Study finds Boston mass transit difficult for disabled

It’s rare that a company will commit to spending hundreds of millions of dollars based on the findings of one study.

But that’s just what happened when Boston’s transit system, the Massachusetts Bay Transportation Authority, agreed to spend $310 million improving access to trains and buses, in part because of a study by Ross Koppel, a lecturer and adjunct professor in the Department of Sociology.

The Penn researcher found that while bus drivers usually try to accommodate people with disabilities, passengers face problems aplenty—from failed equipment to untrained drivers to denials or refusals of service. “The number of people out there with disabilities who are trying to get to work, to doctors’ offices, to friends’ [houses] is really quite large,” says Koppel. “The fact that they can [use transit] is really liberating on a social level. It’s a heck of a lot cheaper than having the individual paratransit.”

From October to December 2004, Koppel’s two person tester/observer teams boarded MBTA buses at random points throughout the system and conducted a total of 896 observations. The observers were asked to assess whether the lifts that help people in wheelchairs or with canes onto the bus actually work; if the driver helped secure the person into the seat; if the call buttons worked; how the driver responded to passenger requests; and if the drivers were courteous. All the testers were people with disabilities. The observers were mainly physical therapy graduate students.

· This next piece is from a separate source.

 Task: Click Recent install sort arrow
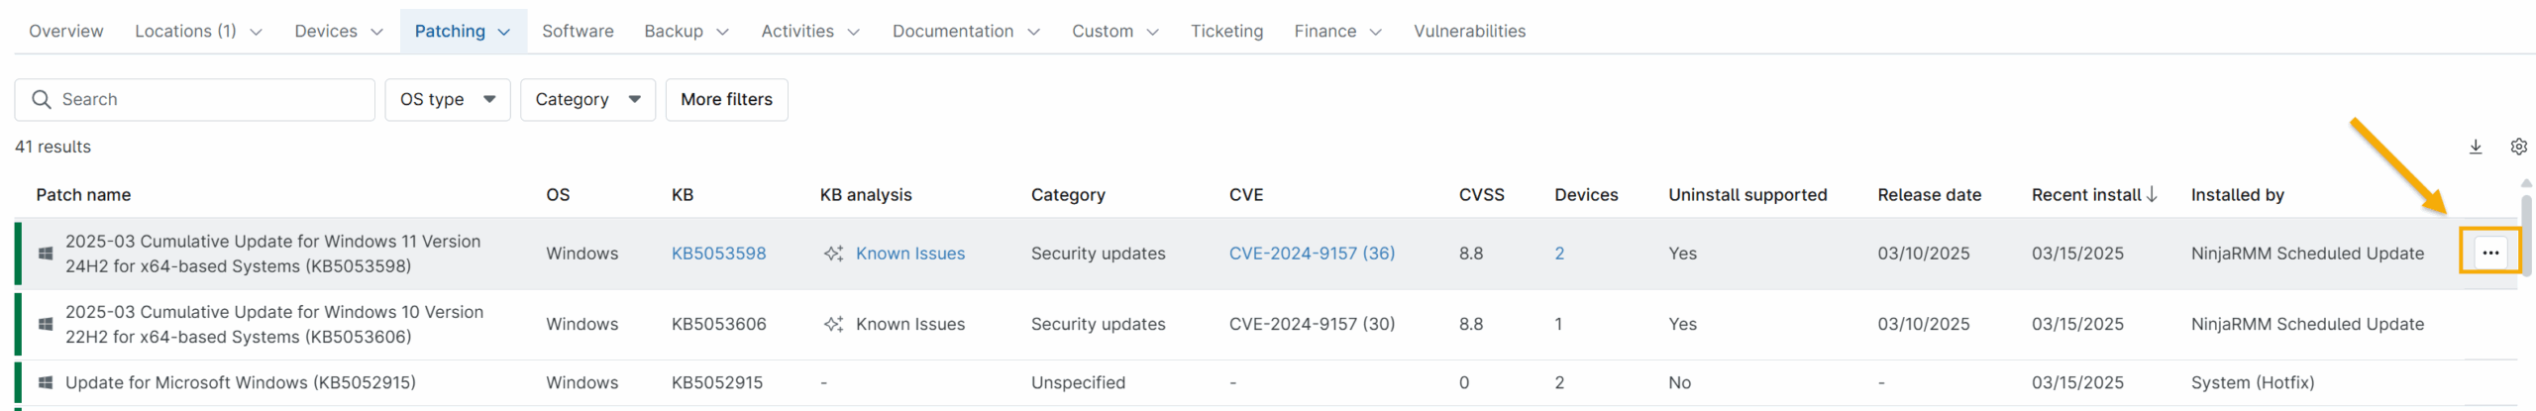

The teams were trained before embarking on the buses, and instructed to act as though they did not know each other. Observers noted what they saw and heard and also used cell phones wired with microphones linked to hidden tape recorders that recorded driver-tester interactions.

The results showed that lifts failed 19 percent of the time and boarding denials—where the bus did not stop, the driver stated the bus was full or stopped to allow others on the bus but did not acknowledge the person with a disability—occurred in another 11 percent of cases. In sum, a person with a disability had a 20.5 percent chance of not being able to catch the bus for which they were waiting. Sometimes, Koppel says, testers waited 30 to 40 minutes for a bus; at other times they waited up to two hours.

When they succeeded in boarding a bus, more than 91 percent of the time the wheelchair or other device was not properly secured in the designated areas. Koppel notes that if the bus driver had to suddenly stop, a poorly secured two-to three-hundred pound electric wheelchair could injure not only the disabled person but also other passengers. On the plus side, most drivers were not hostile.

After the study’s completion Koppel made the observers’ forms available to the MBTA and to the transit authority’s new general manager. “When he finally saw our study, he was totally blown away, and he said this is the definitive study on public transit and the disabled. He did not contest our study.”

Koppel, who is also principal investigator in a Penn Medicine study about hospital stressors and medication errors, and whose wide-ranging research includes an assessment of the costs of Alzheimer’s disease to U.S. businesses, has been appointed to monitor Detroit’s public transit system, which has promised to improve access for people with disabilities. While Koppel hasn’t taken a hard look at how SEPTA operates—having only performed trial runs on the system here—he thinks this Boston settlement has grabbed the attention of transit authorities everywhere.

“The culture has to be modified to be more accepting of the needs of people with a disability,” he says. “I hope the technology is used by other transit systems to find out if they are doing what they are legally obligated to do, but also [it’s] what they should want to do for this increasingly large community.”